Walking backwards: a simple technique to guide live issue resolution

Thomas Weiss
Dec 20, 2017 · 5 min read

Those of you who have been exposed to issues happening in production systems know that it’s a very difficult situation to deal with. There’s a lot of pressure to fix things as soon as possible, and those issues are obviously unexpected so we would rather be doing something else (like, sleeping!).

Image for post
Image for post

Keep calm and trust only your data

  • resist the urge to rush, keep your head cool and “slow down to move fast”
  • trust data, not your intuition (that is, if you do have telemetry data to work on!)

Those are excellent pieces of advice, but even when you manage to keep calm and have valuable data at hand, it can still be challenging to decide where to start and how to proceed. Data can be overwhelming and give you wrong hints about the issue. Sometimes you may even come across data that reveals a totally different issue, and it’s tempting to explore that path and lose focus on the most urgent problem.

To handle those situations efficiently, I’m applying a technique I’ve nicknamed “walking backwards”. Now I’m not claiming that this is my invention; it’s nothing but common sense but I thought I would explain its rationale and illustrate it with some example. Here it goes.

Walking backwards along the positive path

The logic behind that is that, in the complex systems we’re dealing with, the root cause of a problem often resides many layers or levels away from the visible symptoms. How many times have you wondered “How can that be broken? There’s no reason it doesn’t work”. And that’s usually because thinking about the potential reasons that may explain the direct symptoms is a dead-end. And so we start looking at random data, hoping to make sense of the issue by accident. But following what I would call the “positive path”, that is the backwards chain of events that would not have produced the issue we’re investigating, sets a trail we can walk until we eventually find the root cause.

Let me illustrate this technique with some real life example. I’m currently working on the back-end systems of Keakr, a France-based social network app for urban music lovers. Keakr users can upload videos and share them with their friends and followers.

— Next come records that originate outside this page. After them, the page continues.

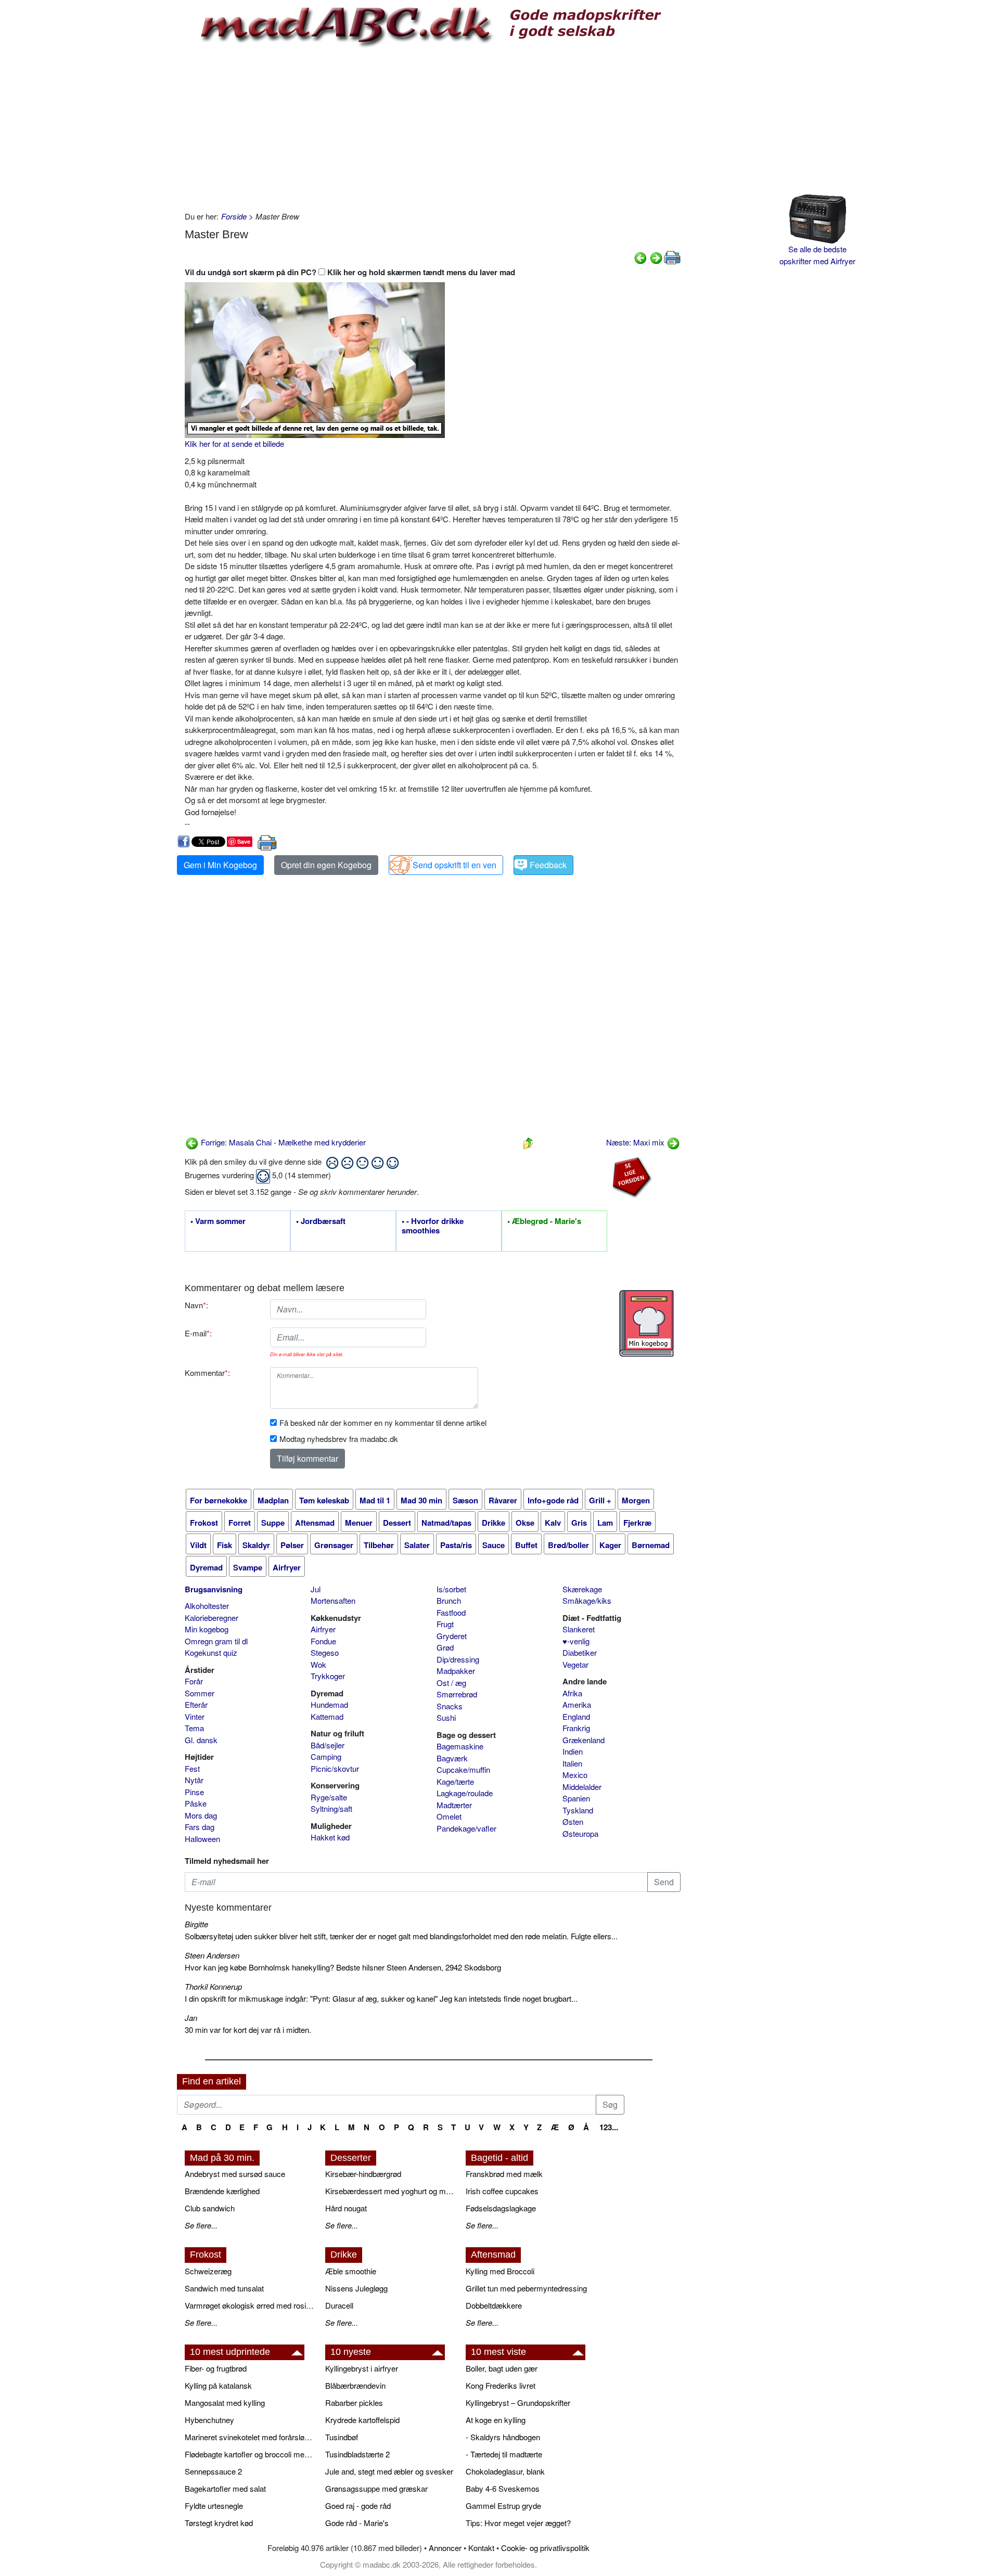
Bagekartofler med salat (225, 2488)
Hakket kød (330, 1837)
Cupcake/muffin (463, 1769)
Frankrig (576, 1727)
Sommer (199, 1693)
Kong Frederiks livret (500, 2385)
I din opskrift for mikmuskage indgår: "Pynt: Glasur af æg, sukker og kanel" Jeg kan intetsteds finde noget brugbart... (381, 1998)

In the context of a real production issue

Image for post
Image for post

Every time a video is created (1), the frontline web servers store in blob storage the raw mp4 file coming from the app (2), then dispatch a request (3) that’s asynchronously received by some background workers to transcode the video in a streaming format using Azure Media Services (4). Because transcoding is not a quick operation, and because there may be a queue of videos waiting to be transcoded, we serve the raw mp4 until the video is ready to be streamed.

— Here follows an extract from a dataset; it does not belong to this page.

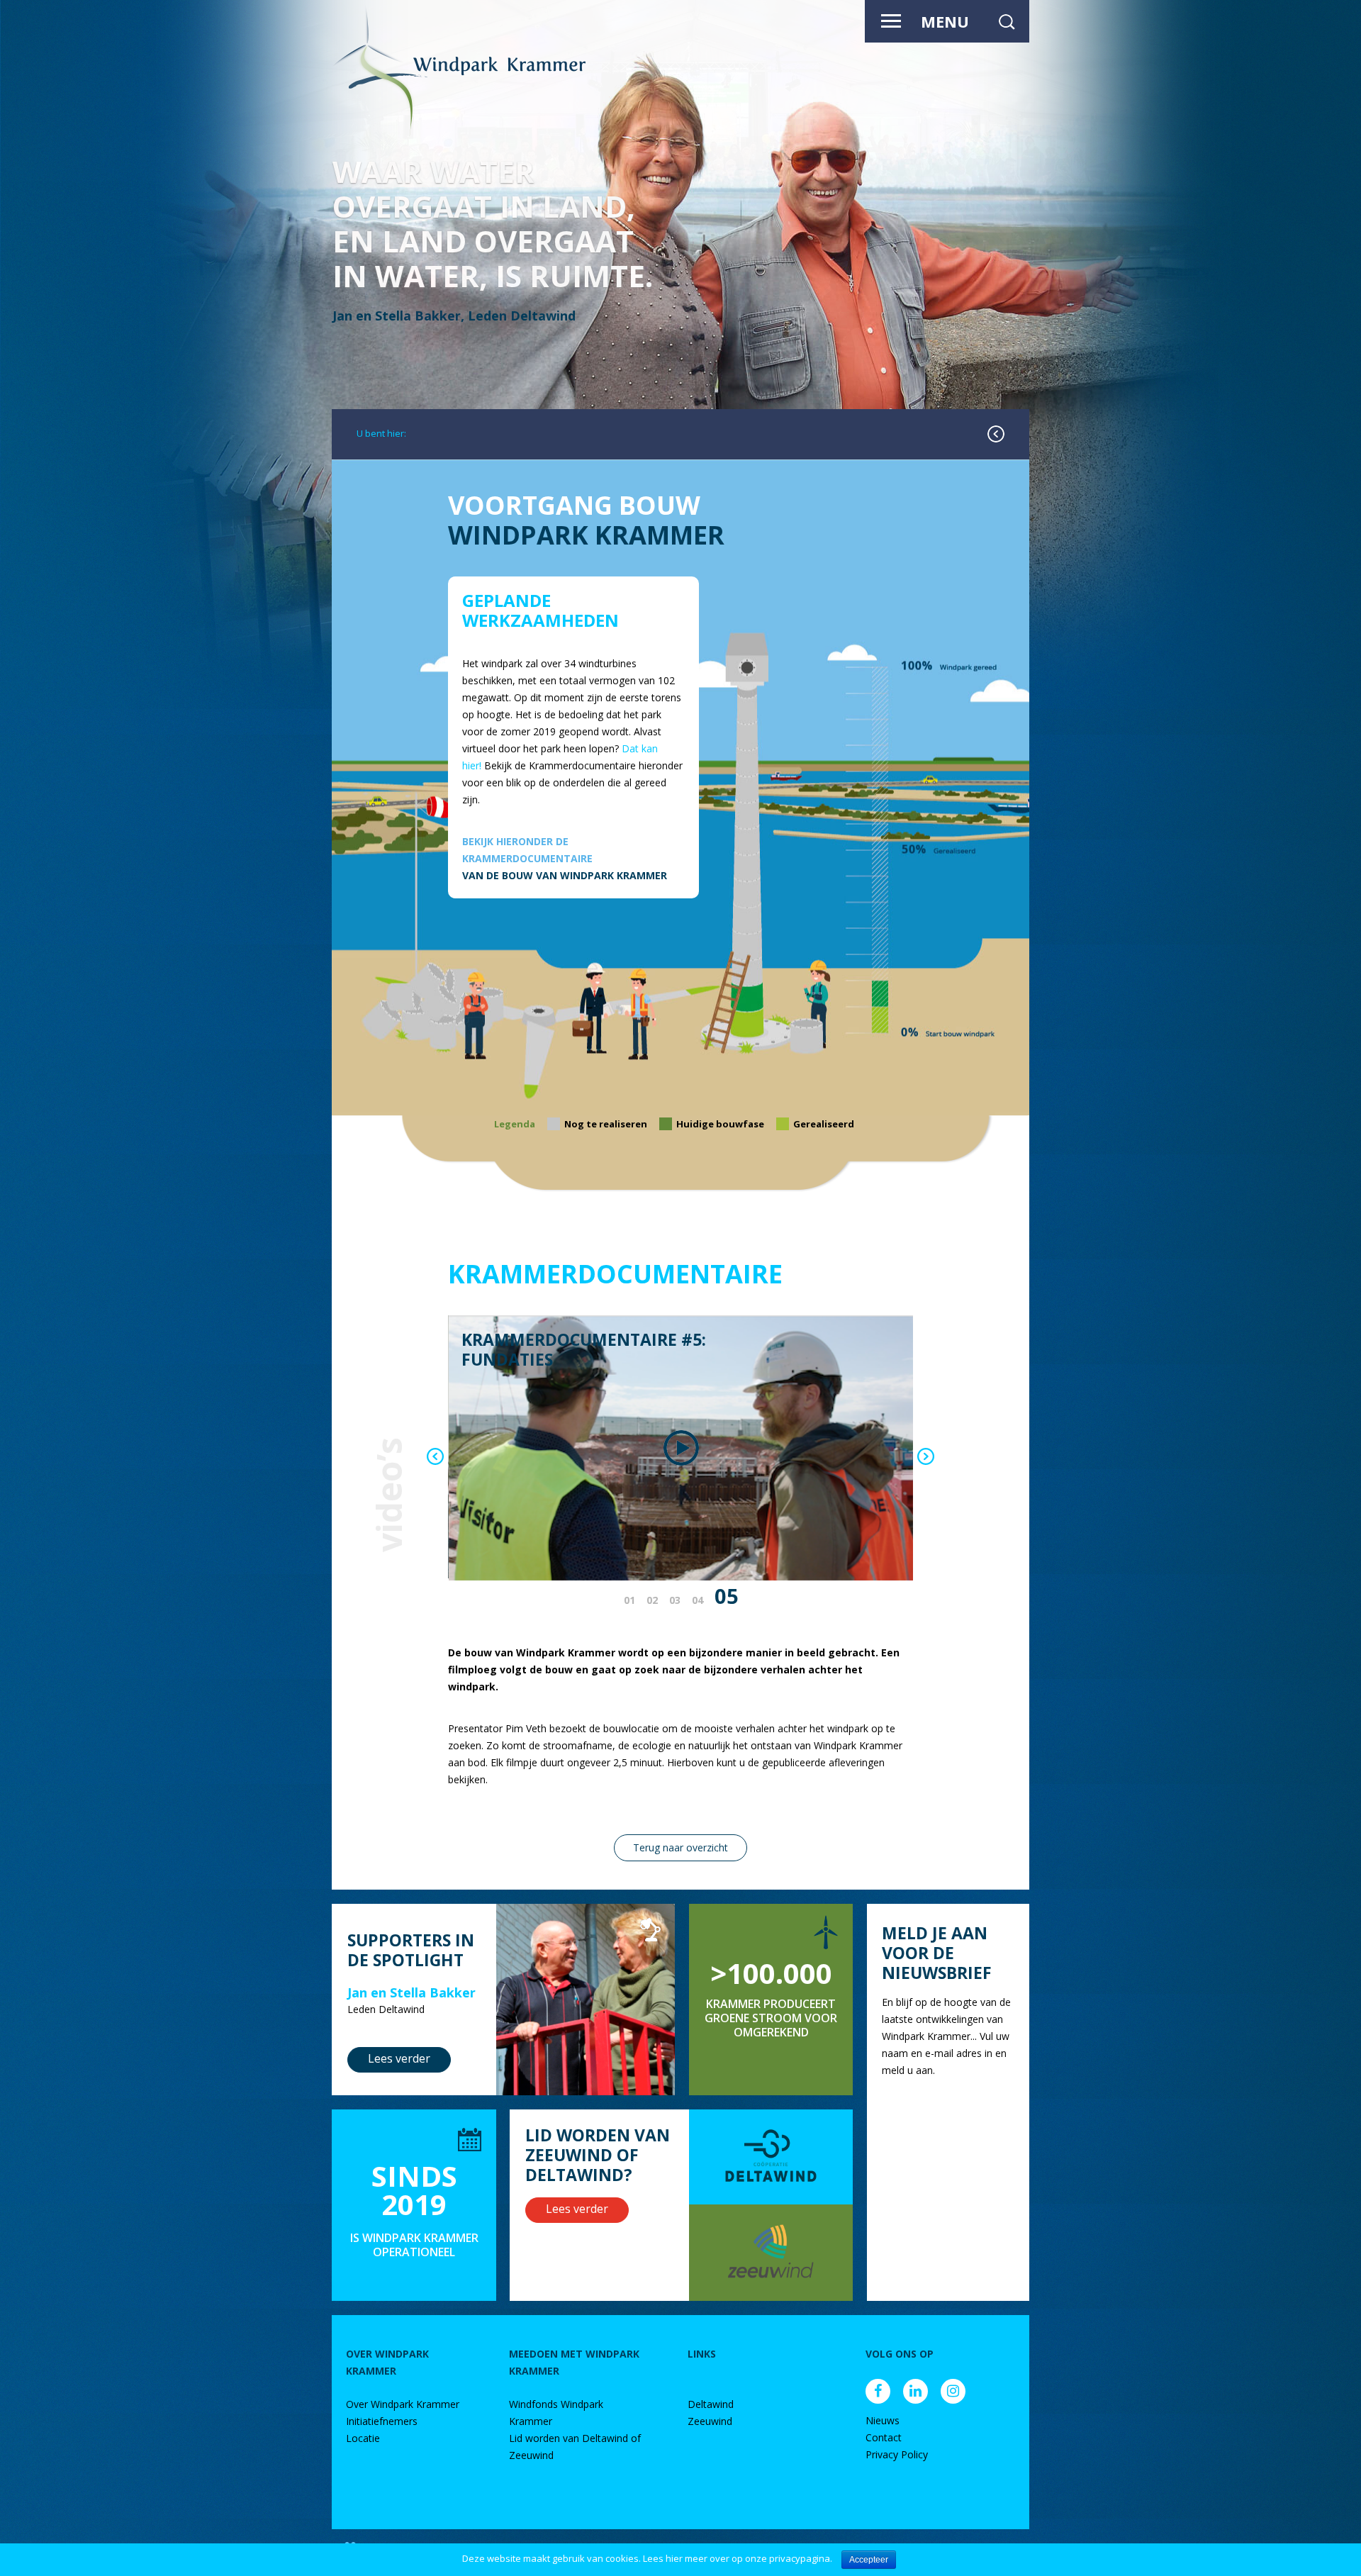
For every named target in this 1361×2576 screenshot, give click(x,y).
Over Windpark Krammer (402, 2404)
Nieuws (883, 2420)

Now back to our problem. Follow me as we apply the “walking backwards” technique, starting from the reported symptoms:

Some videos are slow to load

What makes videos fast to load?

  • Serving them in streaming format. A quick check in the database revealed that many recent videos had not been transcoded.

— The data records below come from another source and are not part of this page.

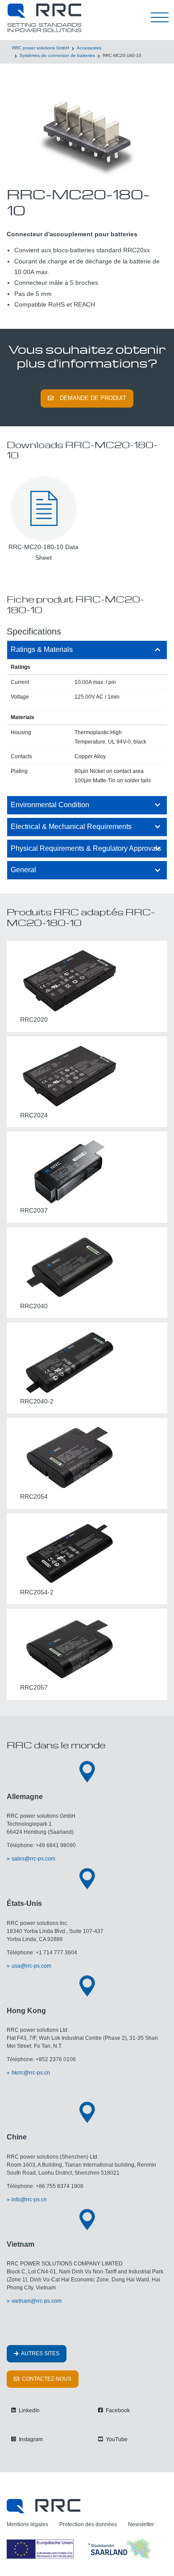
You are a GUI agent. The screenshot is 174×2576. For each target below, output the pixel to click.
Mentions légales (27, 2524)
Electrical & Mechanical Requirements (71, 826)
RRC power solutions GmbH (40, 47)
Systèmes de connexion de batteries (57, 55)
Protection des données (88, 2524)
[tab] (87, 650)
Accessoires (89, 47)
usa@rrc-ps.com (31, 1966)
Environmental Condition (50, 805)
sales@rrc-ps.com (33, 1859)
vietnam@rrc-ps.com (37, 2301)
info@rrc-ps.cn (29, 2199)
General (23, 869)
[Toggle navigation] (160, 17)
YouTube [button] (116, 2439)
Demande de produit (92, 398)
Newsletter (141, 2524)
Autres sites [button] (39, 2353)
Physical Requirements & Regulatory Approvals (86, 848)
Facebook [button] (117, 2410)
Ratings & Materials (42, 649)
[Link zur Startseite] (43, 2505)
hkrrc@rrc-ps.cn (31, 2073)
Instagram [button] (30, 2439)
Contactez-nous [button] (46, 2379)
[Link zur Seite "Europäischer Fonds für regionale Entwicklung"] (80, 2548)
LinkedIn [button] (28, 2410)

Transcoding of video fails

What makes transcoding of videos succeed?

  • Successful operation of the background workers. Looking at our logs and metrics, the workers seemed to work fine, processing other requests without any problem.
  • The reception and execution of transcoding requests. As workers store incoming requests in some cold storage for auditing, we found out that no such requests had been stored recently.

Transcoding request don’t arrive in the workers

What makes those request arrive?

  • Successful operation of the message queue. As stated previously, other requests were processed by the workers so the message queue was running fine.
  • Logical deduction was that the requests were not fed into the message queue.

Transcoding requests are not issued

What makes the requests being issued?

  • Successful execution of the “create video” HTTP request handler on the web server. That request handler (1) stores the raw mp4 in blob storage and some meta-data in the database, (2) dispatches a push notification to the user and finally (3) sends the transcoding request on the message queue. Looking at the blob storage and database, we knew that step (1) completed, so we dig into the dispatch of push notifications… to realize that the certificate we were using to interface with APNS (Apple’s push notification system) had expired! This led to an uncaught exception, stopping the execution at that point and preventing the transcoding requests to be issued.

From the symptoms to a very unexpected root cause

We could have spent an awful lot of time trying to investigate the CDN or the video transcoding pipeline, sending test videos to Azure Media Services and eventually finding out that this part was working fine. It is only by applying a rather simple technique that we were able to guide our analysis down to the source of the problem in as little time as possible.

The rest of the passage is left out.